In recent years, microalgae have become a source of molecules for a healthy life. Their composition of carbohydrates, peptides, lipids, vitamins and carotenoids makes them a promising new source of antioxidant molecules. Skeletal muscle is a tissue that requires constant remodeling via protein turnover, and its regular functioning consumes energy in the form of adenosine triphosphate (ATP), which is produced by mitochondria. Under conditions of traumatic exercise or muscular diseases, a high production of reactive oxygen species (ROS) at the origin of oxidative stress (OS) will lead to inflammation and muscle atrophy, with life-long consequences. In this review, we describe the potential antioxidant effects of microalgae and their biomolecules on mitochondrial functions and skeletal muscular oxidative stress during exercises or in musculoskeletal diseases, as in sarcopenia, chronic obstructive pulmonary disease (COPD) and Duchenne muscular dystrophy (DMD), through the increase in and regulation of antioxidant pathways and protein synthesis.

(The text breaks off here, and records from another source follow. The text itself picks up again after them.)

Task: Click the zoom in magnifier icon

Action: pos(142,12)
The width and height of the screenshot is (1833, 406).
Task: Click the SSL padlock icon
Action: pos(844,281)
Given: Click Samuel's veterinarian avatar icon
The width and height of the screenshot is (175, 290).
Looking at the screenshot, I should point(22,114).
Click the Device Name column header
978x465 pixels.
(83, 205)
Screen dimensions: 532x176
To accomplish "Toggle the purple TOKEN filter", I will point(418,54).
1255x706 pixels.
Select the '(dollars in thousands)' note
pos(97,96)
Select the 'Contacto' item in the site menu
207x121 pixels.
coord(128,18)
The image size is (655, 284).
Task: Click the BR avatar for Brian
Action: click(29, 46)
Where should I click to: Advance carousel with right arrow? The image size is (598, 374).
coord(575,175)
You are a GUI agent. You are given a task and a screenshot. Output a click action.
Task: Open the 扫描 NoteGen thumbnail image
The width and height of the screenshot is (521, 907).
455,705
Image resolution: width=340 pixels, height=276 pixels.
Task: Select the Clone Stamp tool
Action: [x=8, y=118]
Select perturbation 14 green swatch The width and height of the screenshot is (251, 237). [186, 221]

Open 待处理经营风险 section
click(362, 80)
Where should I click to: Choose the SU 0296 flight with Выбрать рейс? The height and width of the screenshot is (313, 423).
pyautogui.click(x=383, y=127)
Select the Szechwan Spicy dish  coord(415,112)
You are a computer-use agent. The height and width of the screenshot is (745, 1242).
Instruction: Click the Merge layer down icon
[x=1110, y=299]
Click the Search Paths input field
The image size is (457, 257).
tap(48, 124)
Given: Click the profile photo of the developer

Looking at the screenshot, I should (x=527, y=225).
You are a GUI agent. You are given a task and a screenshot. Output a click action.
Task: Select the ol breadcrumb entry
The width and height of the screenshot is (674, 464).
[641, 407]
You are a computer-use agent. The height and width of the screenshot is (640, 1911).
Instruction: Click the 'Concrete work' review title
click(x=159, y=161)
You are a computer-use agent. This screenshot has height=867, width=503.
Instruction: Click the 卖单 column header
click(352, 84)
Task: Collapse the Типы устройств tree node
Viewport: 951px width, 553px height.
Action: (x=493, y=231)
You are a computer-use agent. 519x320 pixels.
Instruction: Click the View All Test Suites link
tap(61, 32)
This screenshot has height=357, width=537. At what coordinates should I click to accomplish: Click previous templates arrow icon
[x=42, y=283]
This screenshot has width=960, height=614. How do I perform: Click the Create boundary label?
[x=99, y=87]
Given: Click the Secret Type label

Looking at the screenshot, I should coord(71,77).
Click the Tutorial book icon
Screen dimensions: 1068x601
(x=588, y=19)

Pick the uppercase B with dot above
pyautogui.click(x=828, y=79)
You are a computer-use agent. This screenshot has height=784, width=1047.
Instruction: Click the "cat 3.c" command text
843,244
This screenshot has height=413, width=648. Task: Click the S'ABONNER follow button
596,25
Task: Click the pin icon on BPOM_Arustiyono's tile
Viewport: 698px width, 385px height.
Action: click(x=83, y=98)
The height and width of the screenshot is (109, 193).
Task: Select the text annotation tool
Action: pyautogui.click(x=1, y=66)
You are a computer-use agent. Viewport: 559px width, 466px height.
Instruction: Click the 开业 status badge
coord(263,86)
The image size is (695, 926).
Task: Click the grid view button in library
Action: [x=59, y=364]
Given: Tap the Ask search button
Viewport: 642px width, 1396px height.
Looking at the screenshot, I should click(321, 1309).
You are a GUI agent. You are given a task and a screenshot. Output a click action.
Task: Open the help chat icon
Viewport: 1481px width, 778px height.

Keywords: antioxidant molecules; exercise; microalgae; mitochondrial function; musculoskeletal diseases; oxidative stress; redox homeostasis.

Figure 1

Microalgal bioactive molecules [15,16].

Figure 2

RONS production and cellular fate. The mitochondrial function produces superoxide anion O₂^·−, which is transformed into H₂O₂ due to the antioxidant enzymes Mn-SOD, CAT and GPx. Muscular damage, oxidation of L-arginine (L-Arg) and increased calcium level (↑) activates iNOS and the production of NO. An overproduction of H₂O₂ or the action of O₂^·− with NO will induce OS through OH⁻ and ONOO⁻, respectively, resulting in DNA, lipid and protein damage. Contrarily, a controlled H₂O₂ level will be in favor of muscle health. Non-enzymatic antioxidants such as vitamins C and E inhibit the production of O₂^·−, and thus also limit the oxidant stress. Created using Biorender.com (accessed on 28 April 2023).

Figure 3

The roles of RONSs during skeletal muscle pathologies. Redox pathways in COPD, DMD and sarcopenia, mitochondria dysfunction and sarcomere NO leakage produce OS, which causes muscle damage leading to muscle atrophy. Protein balance pathways: the IGF1/PI3K/Akt/mTOR protein synthesis pathway is impacted by OS. Mitochondrial dysfunction due to the RONS active, AMPK, inhibiting mTOR and leading to rapid atrophy. Inflammatory pathways: inflammation is increased by OS via (+) NF-κB and TNF-α, activating UPS and resulting in muscle atrophy. In addition, OS triggers the release of antioxidant enzymes via Nrf2; however, SOD, CAT and GPx are insufficient to compensate for the overproduction of OH⁻ and ONOO⁻. According to the roles played by RONSs and their consequences, the described pathologies support OS-induced muscle atrophy and damage. Created using Biorender.com (accessed on 28 April 2023).

Figure 4

Microalgal effects described on skeletal muscle. Microalgal biomasses have been shown to prevent muscle atrophy and damage through contraction strength. Moreover, they increase antioxidant enzymatic activities, such as SOD, CAT and GPx. Microalgal compounds, such as gallic acid, ferulic acid and ω3-PUFAs, prevent muscle atrophy and damage, and activate mitochondrial biogenesis via the activation of Nrf1, TFAM and PGC-1α. The ω3-PUFA, Asx and Fcx are able to activate protein synthesis via the phosphorylation of mTOR. Then, these three molecules and β-1,3 glucan increase the activation of AMPK. All these reported microalgal molecules have an antioxidant activity against ROS. Created using Biorender.com (accessed on 28 April 2023).